Txuca Pink Bubbles é o álbum mais divertido da horda. Chameleon é horroroso.
märZ
10 de julho de 2019 @ 16:44
Sobre o “Pink Bubbles”, Kiske e Weiki dizem que foi um disco completamente equivocado. Ficaram muito tempo parados, perderam a mão, não se entendiam e ainda ficaram sem um dos principais compositores, Hansen. E além de tudo, a EMI impôs Chris Tsangarides como produtor, que não entendia a proposta da banda nem deu espaço para que viajassem muito nas ideias. A banda queria o mesmo produtor de “Keeper II” mas foi vetado.
Hansen era o único da banda que tinha alguma identificação com Karl, mas mesmo assim só assinou com a Noise no Gamma Ray por obrigações contratuais. Mas acabou dando certo pois haviam recentemente fechado um contrato com a JVC japonesa, onde o Gamma Ray se fez no ano seguinte.
Marco Txuca
10 de julho de 2019 @ 19:13
Estive ouvindo ontem (na verdade, reouvindo depois de muito tempo) o “Pink Bubbles” e ainda acho um discaço. Evolução. Melhor da “fase Kiske” pra mim.
Apesar dos atropelos de bastidores, músicas maduras e bem produzidas. Se funcionava ao vivo, já ñ sei. Kiske é autor de 4 sons, fez solo de guitarra em um (ñ lembro qual) e escreveu outras 4 letras. Sobrou na bagaça.
“Chameleon” tentou ficar ainda mais pop na seqüência e fiascou. Mas a versão dupla, com o 2º cd contendo as sobras, achei do cacete.

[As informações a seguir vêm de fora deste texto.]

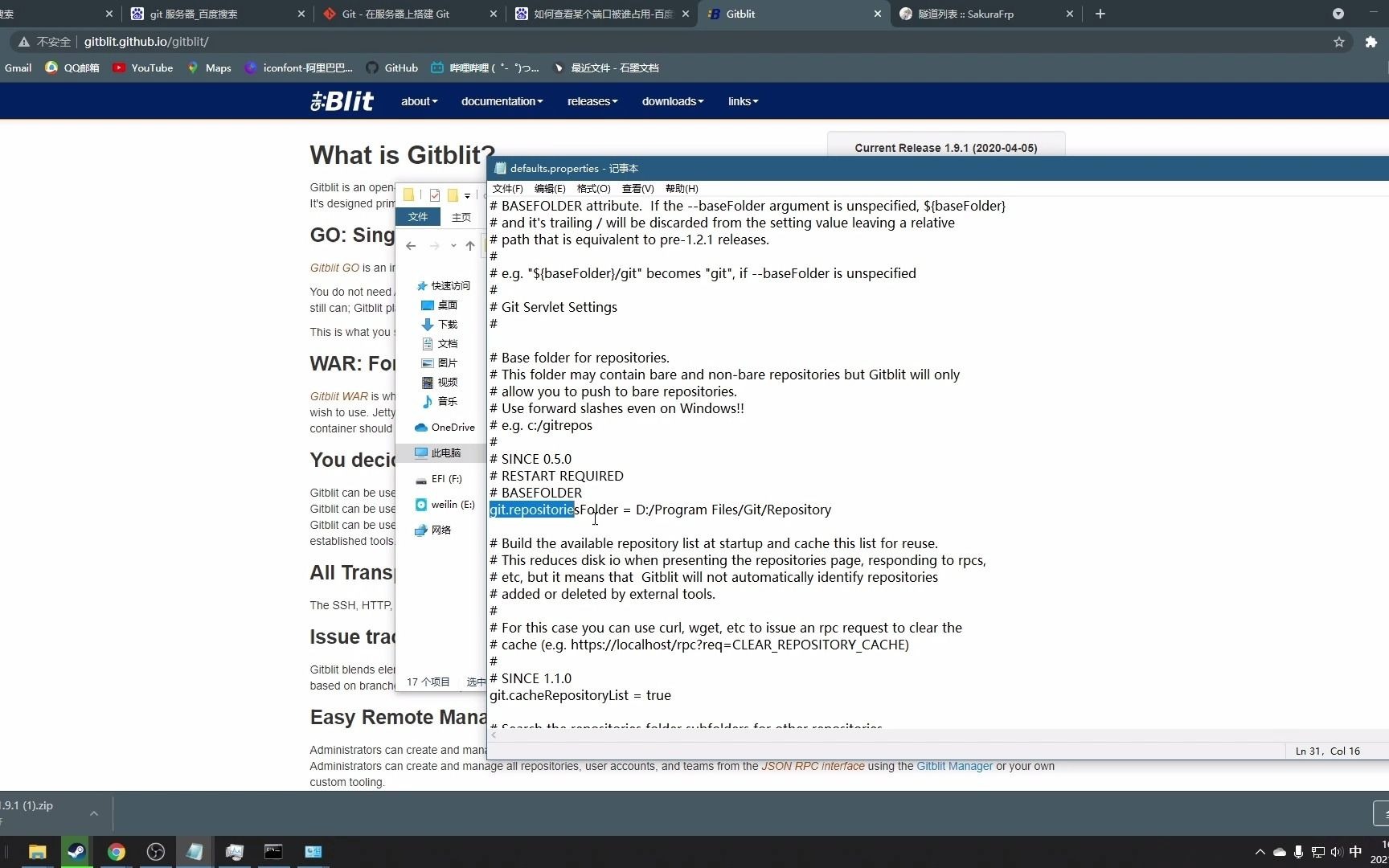
Task: Expand the releases dropdown menu
Action: [592, 101]
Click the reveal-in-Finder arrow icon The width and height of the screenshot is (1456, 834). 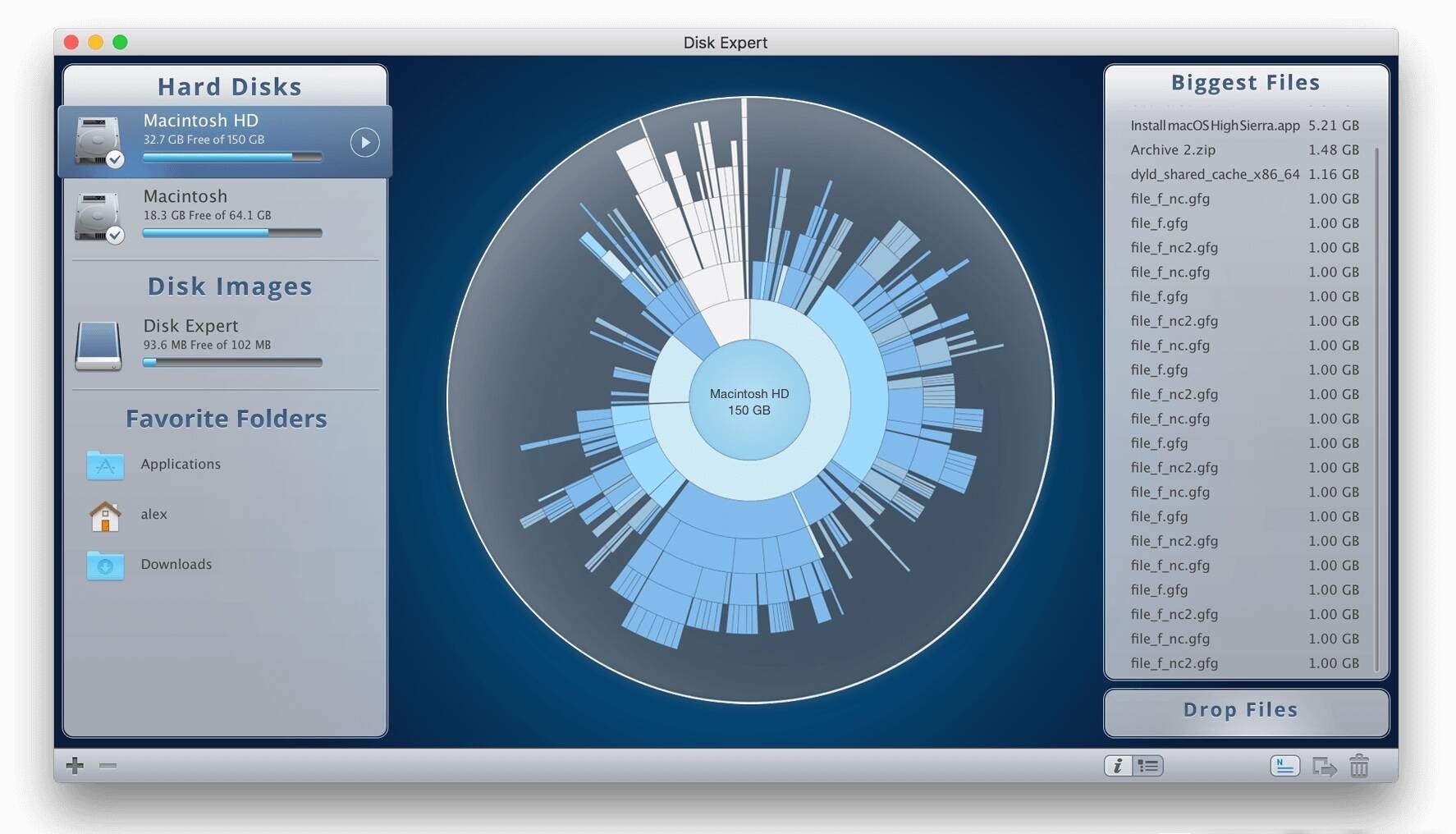tap(1324, 765)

märZ: mesmo ñ curtindo Blind Guardian e as bandas de segunda leva, se tiver tempo peço uma “parte 2” disto!
Leo
11 de julho de 2019 @ 10:54
Parabéns pela resenha, märZ!
Do caralho mesmo!
Jessiê
11 de julho de 2019 @ 12:20
Tem um vídeo ao vivo Live in Colony acha fácil no tube da época do pink. Eu acho sensacional. Tem uns lances muito engraçados. Cabelo enrolando na guitarra, letras esquecidas, mas é Duca.
FC
11 de julho de 2019 @ 12:52
Fiquei curiosíssimo pelo livro, parabéns pela resenha.
Sobre o Pink Bubbles, acho, no máximo, mediano. As músicas que gosto (“Kids of the Century”, “Mankind”, “Going Home”, “The Chance” e “Your Turn” e “Number One”) ficam muito abaixo dos trabalhos anteriores.